[Records from a data source]
===
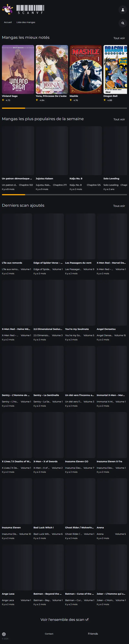Open the Friends footer link
The height and width of the screenshot is (644, 129).
[93, 634]
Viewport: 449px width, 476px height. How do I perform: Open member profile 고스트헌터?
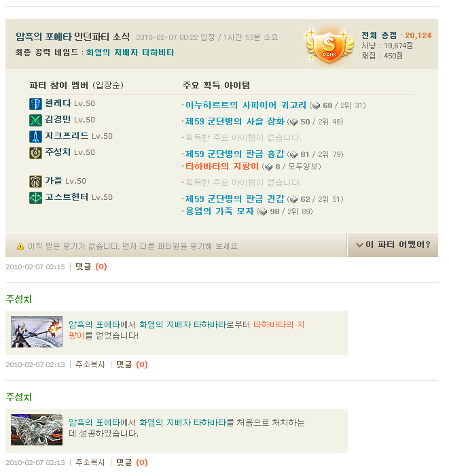pos(67,197)
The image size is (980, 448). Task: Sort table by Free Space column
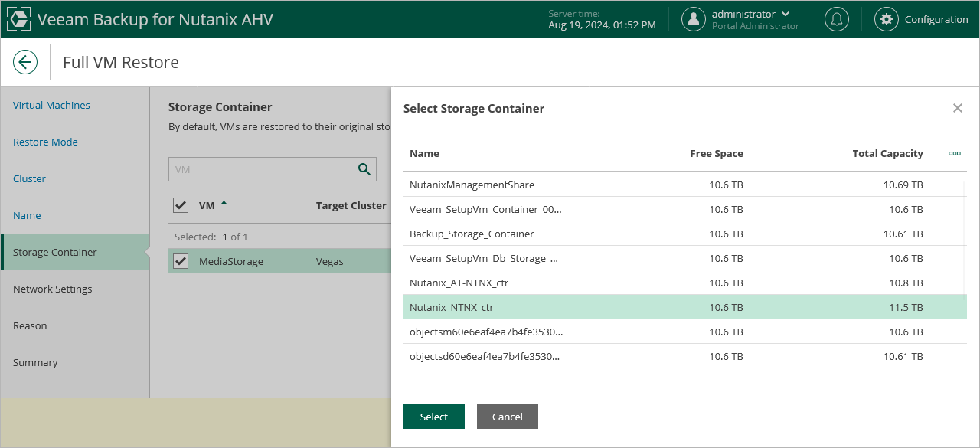pyautogui.click(x=716, y=153)

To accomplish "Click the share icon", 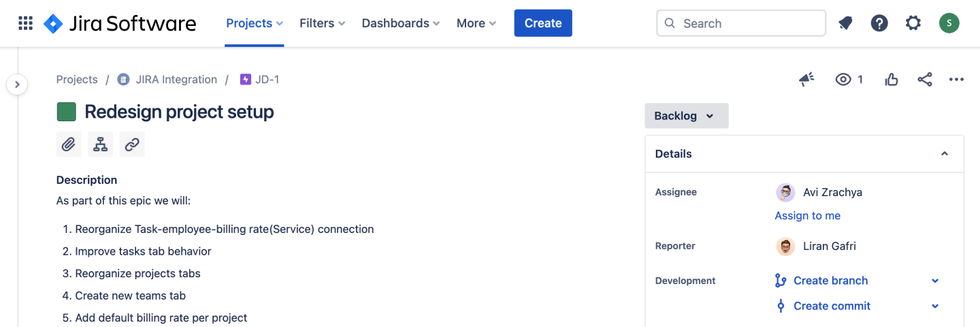I will pyautogui.click(x=924, y=80).
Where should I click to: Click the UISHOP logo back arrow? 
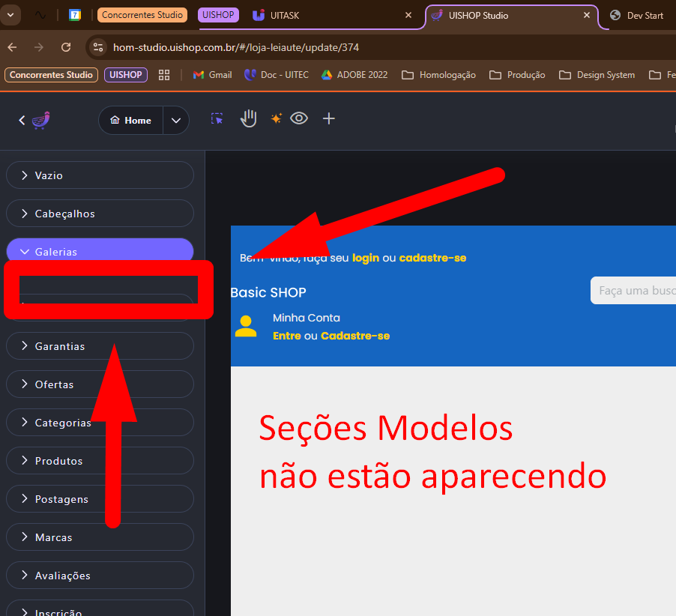click(x=34, y=120)
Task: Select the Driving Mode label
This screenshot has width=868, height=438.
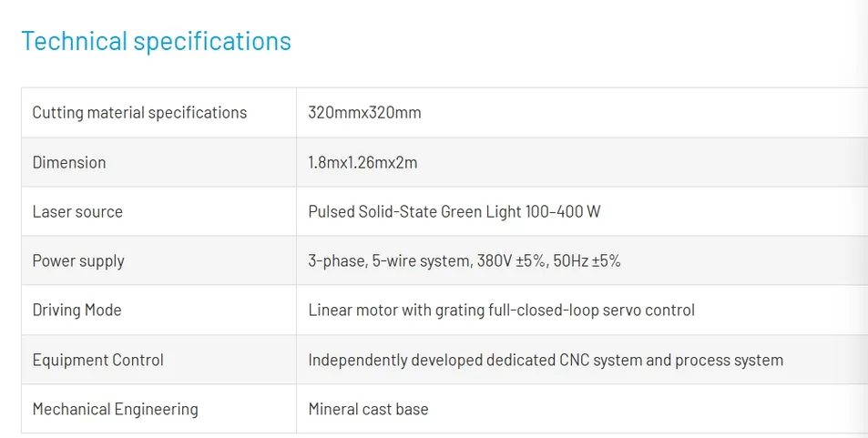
===
TASK TO COMPLETE:
Every picture stays out; reproduce exactly the lines from the one with "Where should I" through the last line of the data above.

PROBLEM SOLUTION:
Where should I click to: Click the UISHOP logo back arrow? 
click(x=34, y=120)
Task: Select the Driving Mode label
This screenshot has width=868, height=438.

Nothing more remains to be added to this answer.